* BEGIN DATASET ENTRIES *
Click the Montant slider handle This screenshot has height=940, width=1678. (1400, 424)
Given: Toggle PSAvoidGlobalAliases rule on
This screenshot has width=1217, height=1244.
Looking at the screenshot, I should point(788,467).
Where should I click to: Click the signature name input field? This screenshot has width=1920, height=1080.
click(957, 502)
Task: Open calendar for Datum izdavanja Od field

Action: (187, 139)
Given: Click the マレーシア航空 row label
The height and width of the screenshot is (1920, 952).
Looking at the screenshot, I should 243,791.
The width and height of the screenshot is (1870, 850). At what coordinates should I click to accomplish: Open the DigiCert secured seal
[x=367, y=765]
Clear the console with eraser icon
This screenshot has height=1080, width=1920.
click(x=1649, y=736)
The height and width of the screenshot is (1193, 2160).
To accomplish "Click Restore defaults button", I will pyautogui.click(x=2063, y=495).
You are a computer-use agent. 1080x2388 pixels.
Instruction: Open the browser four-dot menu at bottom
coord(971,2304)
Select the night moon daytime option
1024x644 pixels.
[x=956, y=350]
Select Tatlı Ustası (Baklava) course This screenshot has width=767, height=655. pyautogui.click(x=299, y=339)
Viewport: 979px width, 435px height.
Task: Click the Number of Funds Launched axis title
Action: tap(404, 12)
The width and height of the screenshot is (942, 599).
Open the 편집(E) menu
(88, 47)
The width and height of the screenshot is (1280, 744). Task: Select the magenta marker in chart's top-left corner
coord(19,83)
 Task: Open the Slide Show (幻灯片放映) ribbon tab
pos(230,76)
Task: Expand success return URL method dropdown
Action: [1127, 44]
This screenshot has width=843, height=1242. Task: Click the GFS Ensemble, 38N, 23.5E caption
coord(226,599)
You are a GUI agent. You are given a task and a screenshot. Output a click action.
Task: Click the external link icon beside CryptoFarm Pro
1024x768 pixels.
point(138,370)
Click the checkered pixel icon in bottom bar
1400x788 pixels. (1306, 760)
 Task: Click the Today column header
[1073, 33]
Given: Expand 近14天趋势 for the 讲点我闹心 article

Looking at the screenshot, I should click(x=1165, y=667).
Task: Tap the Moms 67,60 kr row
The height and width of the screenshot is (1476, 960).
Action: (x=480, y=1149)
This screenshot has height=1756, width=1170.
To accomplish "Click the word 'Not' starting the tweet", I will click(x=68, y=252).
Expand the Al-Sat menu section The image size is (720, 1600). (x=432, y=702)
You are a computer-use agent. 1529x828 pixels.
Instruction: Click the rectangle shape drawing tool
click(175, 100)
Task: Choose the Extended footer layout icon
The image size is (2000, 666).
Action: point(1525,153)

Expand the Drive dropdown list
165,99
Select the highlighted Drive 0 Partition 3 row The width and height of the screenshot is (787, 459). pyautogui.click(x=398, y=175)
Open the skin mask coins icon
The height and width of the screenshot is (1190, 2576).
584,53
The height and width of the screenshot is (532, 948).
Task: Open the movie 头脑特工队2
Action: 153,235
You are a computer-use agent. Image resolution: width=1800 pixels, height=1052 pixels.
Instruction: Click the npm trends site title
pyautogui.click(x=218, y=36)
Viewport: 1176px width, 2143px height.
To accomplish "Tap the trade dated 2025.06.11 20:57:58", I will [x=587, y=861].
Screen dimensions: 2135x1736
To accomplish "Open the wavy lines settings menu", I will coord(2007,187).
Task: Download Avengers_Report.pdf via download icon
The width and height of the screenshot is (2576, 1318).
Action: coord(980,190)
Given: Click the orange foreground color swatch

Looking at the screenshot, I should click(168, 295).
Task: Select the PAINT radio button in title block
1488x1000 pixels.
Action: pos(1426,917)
* END DATASET ENTRIES *
> _WORK TO DO_:
Convert the rows into a JSON list of strings with one string per line and no blank lines, beginning at the line that contains "Given: Click the マレーシア航空 row label" and stopping after the line that contains "[x=956, y=350]".

> _FULL RESPONSE_:
[
  "Given: Click the マレーシア航空 row label",
  "The height and width of the screenshot is (1920, 952).",
  "Looking at the screenshot, I should 243,791.",
  "The width and height of the screenshot is (1870, 850). At what coordinates should I click to accomplish: Open the DigiCert secured seal",
  "[x=367, y=765]",
  "Clear the console with eraser icon",
  "This screenshot has height=1080, width=1920.",
  "click(x=1649, y=736)",
  "The height and width of the screenshot is (1193, 2160).",
  "To accomplish \"Click Restore defaults button\", I will pyautogui.click(x=2063, y=495).",
  "You are a computer-use agent. 1080x2388 pixels.",
  "Instruction: Open the browser four-dot menu at bottom",
  "coord(971,2304)",
  "Select the night moon daytime option",
  "1024x644 pixels.",
  "[x=956, y=350]"
]